Goal of the exercise
For the listing below, return the line containing "Click the 'Locate", the line containing "Task: Set Fan 1 to constant value of 5200", and all lines in between, exactly as written and nothing else.

Stored data
--

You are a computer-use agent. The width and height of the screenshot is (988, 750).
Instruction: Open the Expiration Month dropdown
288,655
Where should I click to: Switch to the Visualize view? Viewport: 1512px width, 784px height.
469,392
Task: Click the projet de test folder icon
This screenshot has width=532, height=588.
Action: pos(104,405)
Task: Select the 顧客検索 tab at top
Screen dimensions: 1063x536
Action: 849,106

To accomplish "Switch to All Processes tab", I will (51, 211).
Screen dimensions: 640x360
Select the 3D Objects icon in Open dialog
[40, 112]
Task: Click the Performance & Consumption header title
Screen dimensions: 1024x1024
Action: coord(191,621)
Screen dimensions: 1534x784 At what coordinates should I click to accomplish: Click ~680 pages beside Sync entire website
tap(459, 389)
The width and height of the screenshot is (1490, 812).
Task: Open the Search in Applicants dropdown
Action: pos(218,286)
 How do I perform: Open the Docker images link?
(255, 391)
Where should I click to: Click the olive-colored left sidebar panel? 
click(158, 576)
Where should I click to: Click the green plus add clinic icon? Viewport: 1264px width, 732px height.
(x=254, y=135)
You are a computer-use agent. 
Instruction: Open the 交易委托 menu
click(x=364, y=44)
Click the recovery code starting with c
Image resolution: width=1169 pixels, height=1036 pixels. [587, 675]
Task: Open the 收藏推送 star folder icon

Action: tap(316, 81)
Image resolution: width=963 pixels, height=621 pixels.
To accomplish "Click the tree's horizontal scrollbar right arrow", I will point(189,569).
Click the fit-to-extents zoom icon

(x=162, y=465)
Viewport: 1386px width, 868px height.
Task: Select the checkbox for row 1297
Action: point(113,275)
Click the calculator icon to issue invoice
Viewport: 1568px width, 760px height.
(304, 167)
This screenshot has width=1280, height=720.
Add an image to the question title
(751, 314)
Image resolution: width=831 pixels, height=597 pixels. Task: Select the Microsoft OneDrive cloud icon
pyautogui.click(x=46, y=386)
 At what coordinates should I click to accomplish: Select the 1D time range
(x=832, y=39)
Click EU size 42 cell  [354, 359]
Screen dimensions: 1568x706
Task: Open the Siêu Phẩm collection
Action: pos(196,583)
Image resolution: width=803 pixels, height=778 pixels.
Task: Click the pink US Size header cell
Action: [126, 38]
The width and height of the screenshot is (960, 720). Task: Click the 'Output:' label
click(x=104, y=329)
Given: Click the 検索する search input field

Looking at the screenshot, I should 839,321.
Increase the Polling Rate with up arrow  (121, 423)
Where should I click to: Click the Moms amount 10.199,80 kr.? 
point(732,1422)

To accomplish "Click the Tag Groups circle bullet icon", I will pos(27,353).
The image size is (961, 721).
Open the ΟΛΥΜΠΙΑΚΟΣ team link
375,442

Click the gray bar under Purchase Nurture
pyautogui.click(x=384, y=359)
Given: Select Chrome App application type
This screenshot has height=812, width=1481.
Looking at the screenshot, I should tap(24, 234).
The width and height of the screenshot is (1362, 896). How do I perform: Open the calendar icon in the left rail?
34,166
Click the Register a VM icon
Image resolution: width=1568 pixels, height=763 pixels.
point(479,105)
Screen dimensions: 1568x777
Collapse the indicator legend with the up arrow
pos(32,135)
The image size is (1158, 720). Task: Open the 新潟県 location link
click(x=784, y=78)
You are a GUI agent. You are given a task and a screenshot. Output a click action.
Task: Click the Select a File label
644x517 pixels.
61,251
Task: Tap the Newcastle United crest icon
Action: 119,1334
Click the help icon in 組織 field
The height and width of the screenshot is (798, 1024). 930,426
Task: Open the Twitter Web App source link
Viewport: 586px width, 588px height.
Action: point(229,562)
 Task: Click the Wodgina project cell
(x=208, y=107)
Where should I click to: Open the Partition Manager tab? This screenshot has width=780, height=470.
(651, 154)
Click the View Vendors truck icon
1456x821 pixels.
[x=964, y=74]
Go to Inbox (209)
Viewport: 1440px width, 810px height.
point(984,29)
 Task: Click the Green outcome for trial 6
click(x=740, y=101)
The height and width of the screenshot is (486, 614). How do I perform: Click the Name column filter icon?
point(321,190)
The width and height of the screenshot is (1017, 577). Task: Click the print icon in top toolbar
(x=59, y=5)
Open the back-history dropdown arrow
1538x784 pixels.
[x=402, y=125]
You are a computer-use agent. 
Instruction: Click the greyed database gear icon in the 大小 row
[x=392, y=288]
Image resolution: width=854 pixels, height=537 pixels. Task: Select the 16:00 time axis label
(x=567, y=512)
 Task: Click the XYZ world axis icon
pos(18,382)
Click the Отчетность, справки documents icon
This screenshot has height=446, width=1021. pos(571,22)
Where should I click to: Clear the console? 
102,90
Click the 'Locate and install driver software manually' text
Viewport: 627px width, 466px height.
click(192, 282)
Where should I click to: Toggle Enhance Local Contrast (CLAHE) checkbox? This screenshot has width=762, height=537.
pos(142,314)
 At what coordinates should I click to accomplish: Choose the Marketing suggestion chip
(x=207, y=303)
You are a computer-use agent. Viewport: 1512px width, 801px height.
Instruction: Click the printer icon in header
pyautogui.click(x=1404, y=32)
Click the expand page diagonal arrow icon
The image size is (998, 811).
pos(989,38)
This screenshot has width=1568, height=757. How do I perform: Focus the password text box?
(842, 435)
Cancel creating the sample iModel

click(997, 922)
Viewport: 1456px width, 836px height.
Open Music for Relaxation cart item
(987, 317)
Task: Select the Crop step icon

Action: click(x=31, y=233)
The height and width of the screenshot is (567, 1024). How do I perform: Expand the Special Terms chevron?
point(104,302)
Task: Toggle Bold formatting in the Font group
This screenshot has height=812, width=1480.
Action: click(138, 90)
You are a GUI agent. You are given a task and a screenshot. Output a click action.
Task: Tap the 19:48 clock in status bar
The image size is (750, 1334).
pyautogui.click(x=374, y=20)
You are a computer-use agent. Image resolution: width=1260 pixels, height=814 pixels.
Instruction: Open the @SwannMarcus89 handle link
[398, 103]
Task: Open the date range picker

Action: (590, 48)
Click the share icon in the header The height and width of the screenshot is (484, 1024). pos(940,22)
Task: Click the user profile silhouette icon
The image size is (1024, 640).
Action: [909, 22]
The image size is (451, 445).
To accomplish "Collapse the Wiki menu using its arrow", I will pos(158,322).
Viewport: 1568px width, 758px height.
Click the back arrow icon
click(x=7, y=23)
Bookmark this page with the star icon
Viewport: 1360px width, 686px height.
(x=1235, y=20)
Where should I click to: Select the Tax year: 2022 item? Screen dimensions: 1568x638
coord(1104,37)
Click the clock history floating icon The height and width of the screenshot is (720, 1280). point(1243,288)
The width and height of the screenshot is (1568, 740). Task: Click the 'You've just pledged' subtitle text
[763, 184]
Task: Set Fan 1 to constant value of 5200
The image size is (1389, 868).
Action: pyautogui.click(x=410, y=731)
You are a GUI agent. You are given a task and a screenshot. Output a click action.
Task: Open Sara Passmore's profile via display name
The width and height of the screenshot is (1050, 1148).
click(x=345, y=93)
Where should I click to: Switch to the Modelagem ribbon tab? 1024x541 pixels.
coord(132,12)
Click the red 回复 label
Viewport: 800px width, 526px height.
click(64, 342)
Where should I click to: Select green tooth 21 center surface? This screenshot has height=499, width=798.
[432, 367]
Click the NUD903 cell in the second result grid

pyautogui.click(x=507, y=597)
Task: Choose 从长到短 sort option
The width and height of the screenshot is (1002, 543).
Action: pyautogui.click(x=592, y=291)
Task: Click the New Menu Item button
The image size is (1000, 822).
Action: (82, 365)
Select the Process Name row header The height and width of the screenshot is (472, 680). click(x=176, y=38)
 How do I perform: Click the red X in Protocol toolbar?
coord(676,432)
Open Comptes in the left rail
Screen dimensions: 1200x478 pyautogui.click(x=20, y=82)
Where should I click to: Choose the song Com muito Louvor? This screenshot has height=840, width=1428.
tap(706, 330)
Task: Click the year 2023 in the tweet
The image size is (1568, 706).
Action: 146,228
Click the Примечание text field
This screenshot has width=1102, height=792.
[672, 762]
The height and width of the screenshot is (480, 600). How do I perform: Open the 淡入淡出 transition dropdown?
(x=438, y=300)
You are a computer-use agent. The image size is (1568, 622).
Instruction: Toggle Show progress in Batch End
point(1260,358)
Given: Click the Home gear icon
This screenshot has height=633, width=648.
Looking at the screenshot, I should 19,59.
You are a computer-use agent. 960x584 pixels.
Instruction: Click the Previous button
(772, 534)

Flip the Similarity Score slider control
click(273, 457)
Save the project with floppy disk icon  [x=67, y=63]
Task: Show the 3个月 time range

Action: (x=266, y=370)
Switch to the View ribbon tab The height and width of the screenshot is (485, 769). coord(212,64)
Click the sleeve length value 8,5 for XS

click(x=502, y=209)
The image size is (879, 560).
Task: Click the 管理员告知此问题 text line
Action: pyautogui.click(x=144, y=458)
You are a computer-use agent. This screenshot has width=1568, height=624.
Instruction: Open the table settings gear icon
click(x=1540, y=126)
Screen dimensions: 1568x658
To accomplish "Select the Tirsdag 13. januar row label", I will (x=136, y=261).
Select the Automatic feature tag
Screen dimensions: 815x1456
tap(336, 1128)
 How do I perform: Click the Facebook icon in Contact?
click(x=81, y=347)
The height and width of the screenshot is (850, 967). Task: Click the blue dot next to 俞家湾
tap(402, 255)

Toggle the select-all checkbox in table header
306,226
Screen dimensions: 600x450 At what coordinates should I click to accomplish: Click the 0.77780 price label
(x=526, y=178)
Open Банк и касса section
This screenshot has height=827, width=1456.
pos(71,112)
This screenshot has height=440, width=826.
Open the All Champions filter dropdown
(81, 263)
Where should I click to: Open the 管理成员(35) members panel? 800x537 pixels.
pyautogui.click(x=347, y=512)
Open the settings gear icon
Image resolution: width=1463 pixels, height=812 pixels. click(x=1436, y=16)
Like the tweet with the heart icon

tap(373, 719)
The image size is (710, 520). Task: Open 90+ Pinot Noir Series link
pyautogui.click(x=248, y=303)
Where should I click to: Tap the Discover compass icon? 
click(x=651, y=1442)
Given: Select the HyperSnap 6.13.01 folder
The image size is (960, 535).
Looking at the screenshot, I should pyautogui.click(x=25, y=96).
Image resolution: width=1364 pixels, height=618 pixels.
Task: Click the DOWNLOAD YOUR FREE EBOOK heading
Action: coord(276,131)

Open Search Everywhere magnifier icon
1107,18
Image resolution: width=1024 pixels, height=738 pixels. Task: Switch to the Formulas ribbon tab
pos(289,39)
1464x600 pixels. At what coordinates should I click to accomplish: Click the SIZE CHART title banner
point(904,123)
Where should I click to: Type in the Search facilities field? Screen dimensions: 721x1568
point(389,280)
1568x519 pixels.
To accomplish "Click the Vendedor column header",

--

Your solution
Click the 'Locate and install driver software manually' text
Viewport: 627px width, 466px height.
click(192, 282)
Where should I click to: Toggle Enhance Local Contrast (CLAHE) checkbox? This screenshot has width=762, height=537.
pos(142,314)
 At what coordinates should I click to accomplish: Choose the Marketing suggestion chip
(x=207, y=303)
You are a computer-use agent. Viewport: 1512px width, 801px height.
Instruction: Click the printer icon in header
pyautogui.click(x=1404, y=32)
Click the expand page diagonal arrow icon
The image size is (998, 811).
pos(989,38)
This screenshot has width=1568, height=757. How do I perform: Focus the password text box?
(842, 435)
Cancel creating the sample iModel

click(997, 922)
Viewport: 1456px width, 836px height.
Open Music for Relaxation cart item
(987, 317)
Task: Select the Crop step icon

Action: click(x=31, y=233)
The height and width of the screenshot is (567, 1024). How do I perform: Expand the Special Terms chevron?
point(104,302)
Task: Toggle Bold formatting in the Font group
This screenshot has height=812, width=1480.
Action: click(138, 90)
You are a GUI agent. You are given a task and a screenshot. Output a click action.
Task: Tap the 19:48 clock in status bar
The image size is (750, 1334).
pyautogui.click(x=374, y=20)
You are a computer-use agent. Image resolution: width=1260 pixels, height=814 pixels.
Instruction: Open the @SwannMarcus89 handle link
[398, 103]
Task: Open the date range picker

Action: (590, 48)
Click the share icon in the header The height and width of the screenshot is (484, 1024). pos(940,22)
Task: Click the user profile silhouette icon
The image size is (1024, 640).
Action: [909, 22]
The image size is (451, 445).
To accomplish "Collapse the Wiki menu using its arrow", I will pos(158,322).
Viewport: 1568px width, 758px height.
Click the back arrow icon
click(x=7, y=23)
Bookmark this page with the star icon
Viewport: 1360px width, 686px height.
(x=1235, y=20)
Where should I click to: Select the Tax year: 2022 item? Screen dimensions: 1568x638
coord(1104,37)
Click the clock history floating icon The height and width of the screenshot is (720, 1280). point(1243,288)
The width and height of the screenshot is (1568, 740). Task: Click the 'You've just pledged' subtitle text
[763, 184]
Task: Set Fan 1 to constant value of 5200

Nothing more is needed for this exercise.